● **Information given**
________________________
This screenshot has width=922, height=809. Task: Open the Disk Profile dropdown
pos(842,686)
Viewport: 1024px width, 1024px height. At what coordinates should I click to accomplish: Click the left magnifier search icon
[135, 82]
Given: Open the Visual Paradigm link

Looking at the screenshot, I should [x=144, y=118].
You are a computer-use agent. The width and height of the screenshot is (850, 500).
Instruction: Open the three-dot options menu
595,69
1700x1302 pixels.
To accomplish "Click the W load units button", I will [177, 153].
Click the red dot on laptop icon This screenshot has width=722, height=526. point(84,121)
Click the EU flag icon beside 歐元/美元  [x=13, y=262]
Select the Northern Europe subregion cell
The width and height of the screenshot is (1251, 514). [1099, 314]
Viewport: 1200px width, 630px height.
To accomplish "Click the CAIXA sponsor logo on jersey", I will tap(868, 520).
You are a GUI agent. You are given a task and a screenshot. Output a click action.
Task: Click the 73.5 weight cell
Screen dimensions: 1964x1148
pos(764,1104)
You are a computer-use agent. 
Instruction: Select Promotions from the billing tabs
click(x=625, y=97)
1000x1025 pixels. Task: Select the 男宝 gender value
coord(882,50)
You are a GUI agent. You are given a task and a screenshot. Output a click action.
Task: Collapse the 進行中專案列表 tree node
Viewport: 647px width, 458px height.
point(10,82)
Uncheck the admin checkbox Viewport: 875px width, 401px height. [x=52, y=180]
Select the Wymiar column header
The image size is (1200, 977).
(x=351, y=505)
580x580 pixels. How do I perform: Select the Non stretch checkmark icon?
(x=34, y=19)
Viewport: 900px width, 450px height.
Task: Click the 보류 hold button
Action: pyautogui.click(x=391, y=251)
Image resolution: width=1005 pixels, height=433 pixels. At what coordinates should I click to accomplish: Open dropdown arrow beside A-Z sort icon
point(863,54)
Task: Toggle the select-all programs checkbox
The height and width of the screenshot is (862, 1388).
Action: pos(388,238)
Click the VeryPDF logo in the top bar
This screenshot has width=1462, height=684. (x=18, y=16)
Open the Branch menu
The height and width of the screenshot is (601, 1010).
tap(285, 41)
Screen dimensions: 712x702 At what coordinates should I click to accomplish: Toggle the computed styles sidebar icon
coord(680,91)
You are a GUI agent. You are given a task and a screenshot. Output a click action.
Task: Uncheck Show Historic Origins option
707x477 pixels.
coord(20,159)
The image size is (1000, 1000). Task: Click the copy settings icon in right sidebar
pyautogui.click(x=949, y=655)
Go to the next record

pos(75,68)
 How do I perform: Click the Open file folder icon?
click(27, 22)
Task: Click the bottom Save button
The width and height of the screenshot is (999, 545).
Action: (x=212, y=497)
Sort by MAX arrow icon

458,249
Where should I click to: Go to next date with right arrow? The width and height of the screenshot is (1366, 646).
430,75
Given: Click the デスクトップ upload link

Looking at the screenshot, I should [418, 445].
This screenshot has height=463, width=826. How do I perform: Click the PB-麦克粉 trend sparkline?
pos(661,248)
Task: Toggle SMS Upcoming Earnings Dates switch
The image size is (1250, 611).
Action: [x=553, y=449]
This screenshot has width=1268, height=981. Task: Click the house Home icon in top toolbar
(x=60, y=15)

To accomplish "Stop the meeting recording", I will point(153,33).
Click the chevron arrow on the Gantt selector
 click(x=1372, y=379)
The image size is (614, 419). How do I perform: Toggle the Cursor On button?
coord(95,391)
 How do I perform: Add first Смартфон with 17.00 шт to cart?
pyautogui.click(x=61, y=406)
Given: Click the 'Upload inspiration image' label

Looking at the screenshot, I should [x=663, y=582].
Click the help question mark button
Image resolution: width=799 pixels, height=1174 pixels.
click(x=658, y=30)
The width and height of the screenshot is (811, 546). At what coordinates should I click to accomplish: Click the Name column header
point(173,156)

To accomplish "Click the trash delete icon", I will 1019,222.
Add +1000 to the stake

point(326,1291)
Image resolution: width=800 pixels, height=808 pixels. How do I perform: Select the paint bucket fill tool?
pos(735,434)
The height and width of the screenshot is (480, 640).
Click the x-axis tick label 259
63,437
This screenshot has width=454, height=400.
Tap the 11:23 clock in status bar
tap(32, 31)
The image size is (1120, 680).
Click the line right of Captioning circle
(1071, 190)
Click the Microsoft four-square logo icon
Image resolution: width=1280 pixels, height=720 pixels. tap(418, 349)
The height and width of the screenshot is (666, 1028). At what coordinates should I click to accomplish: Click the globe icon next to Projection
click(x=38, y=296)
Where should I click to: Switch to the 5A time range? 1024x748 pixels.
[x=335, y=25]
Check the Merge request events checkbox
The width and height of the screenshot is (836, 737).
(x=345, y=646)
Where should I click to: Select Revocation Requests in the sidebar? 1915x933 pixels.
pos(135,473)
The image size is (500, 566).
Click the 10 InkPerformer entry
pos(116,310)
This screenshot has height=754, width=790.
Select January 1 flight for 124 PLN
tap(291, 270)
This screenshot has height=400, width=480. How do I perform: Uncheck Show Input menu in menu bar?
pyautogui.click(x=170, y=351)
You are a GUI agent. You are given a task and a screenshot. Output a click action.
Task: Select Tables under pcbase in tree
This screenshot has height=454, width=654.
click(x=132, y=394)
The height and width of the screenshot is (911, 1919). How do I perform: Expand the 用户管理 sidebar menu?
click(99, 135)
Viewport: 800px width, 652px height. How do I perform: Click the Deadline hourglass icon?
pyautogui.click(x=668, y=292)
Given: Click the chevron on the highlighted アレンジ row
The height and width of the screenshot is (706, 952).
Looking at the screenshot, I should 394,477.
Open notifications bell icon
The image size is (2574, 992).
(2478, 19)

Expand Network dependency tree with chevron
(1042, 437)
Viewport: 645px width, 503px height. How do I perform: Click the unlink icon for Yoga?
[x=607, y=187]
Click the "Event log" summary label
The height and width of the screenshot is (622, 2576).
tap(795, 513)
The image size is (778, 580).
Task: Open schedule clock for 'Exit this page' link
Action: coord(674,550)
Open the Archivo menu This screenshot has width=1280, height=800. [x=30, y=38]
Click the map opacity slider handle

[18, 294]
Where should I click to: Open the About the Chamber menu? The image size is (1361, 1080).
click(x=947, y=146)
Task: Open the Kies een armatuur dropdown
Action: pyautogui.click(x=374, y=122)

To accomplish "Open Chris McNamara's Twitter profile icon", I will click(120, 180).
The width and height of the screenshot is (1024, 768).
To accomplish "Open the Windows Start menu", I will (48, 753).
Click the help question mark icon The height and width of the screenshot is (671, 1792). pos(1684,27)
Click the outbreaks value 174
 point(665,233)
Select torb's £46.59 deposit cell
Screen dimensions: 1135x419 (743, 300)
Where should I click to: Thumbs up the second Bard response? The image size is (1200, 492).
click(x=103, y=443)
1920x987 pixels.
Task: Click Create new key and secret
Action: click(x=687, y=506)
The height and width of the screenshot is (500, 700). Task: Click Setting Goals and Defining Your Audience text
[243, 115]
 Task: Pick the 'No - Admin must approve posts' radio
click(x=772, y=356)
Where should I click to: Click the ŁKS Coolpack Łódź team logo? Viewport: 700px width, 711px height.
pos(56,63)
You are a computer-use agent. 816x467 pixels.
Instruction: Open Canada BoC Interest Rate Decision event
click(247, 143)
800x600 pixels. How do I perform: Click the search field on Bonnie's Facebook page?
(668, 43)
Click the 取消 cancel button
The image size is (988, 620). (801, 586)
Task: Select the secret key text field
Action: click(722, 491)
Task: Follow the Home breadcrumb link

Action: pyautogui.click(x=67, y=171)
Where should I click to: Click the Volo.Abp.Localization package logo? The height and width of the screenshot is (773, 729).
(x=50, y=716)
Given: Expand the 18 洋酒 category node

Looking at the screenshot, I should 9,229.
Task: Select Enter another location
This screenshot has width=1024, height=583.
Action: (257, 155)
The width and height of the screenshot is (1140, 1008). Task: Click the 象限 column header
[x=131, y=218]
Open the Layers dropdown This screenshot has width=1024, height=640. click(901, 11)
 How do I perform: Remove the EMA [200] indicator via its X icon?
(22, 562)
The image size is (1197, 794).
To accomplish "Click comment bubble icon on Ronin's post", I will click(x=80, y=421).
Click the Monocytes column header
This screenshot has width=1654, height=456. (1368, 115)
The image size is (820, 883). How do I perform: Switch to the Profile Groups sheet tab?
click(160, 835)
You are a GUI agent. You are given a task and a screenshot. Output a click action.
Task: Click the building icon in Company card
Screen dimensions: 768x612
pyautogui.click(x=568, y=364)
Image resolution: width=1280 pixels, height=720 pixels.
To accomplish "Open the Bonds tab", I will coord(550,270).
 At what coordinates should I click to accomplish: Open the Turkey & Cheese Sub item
________________________
● **Problem requirements**
Spot every line in the entries that includes the word "computer", and copy each one out.

● **Written reply**
You are a computer-use agent. The width and height of the screenshot is (850, 500).
You are a computer-use agent. 
You are a computer-use agent. 816x467 pixels.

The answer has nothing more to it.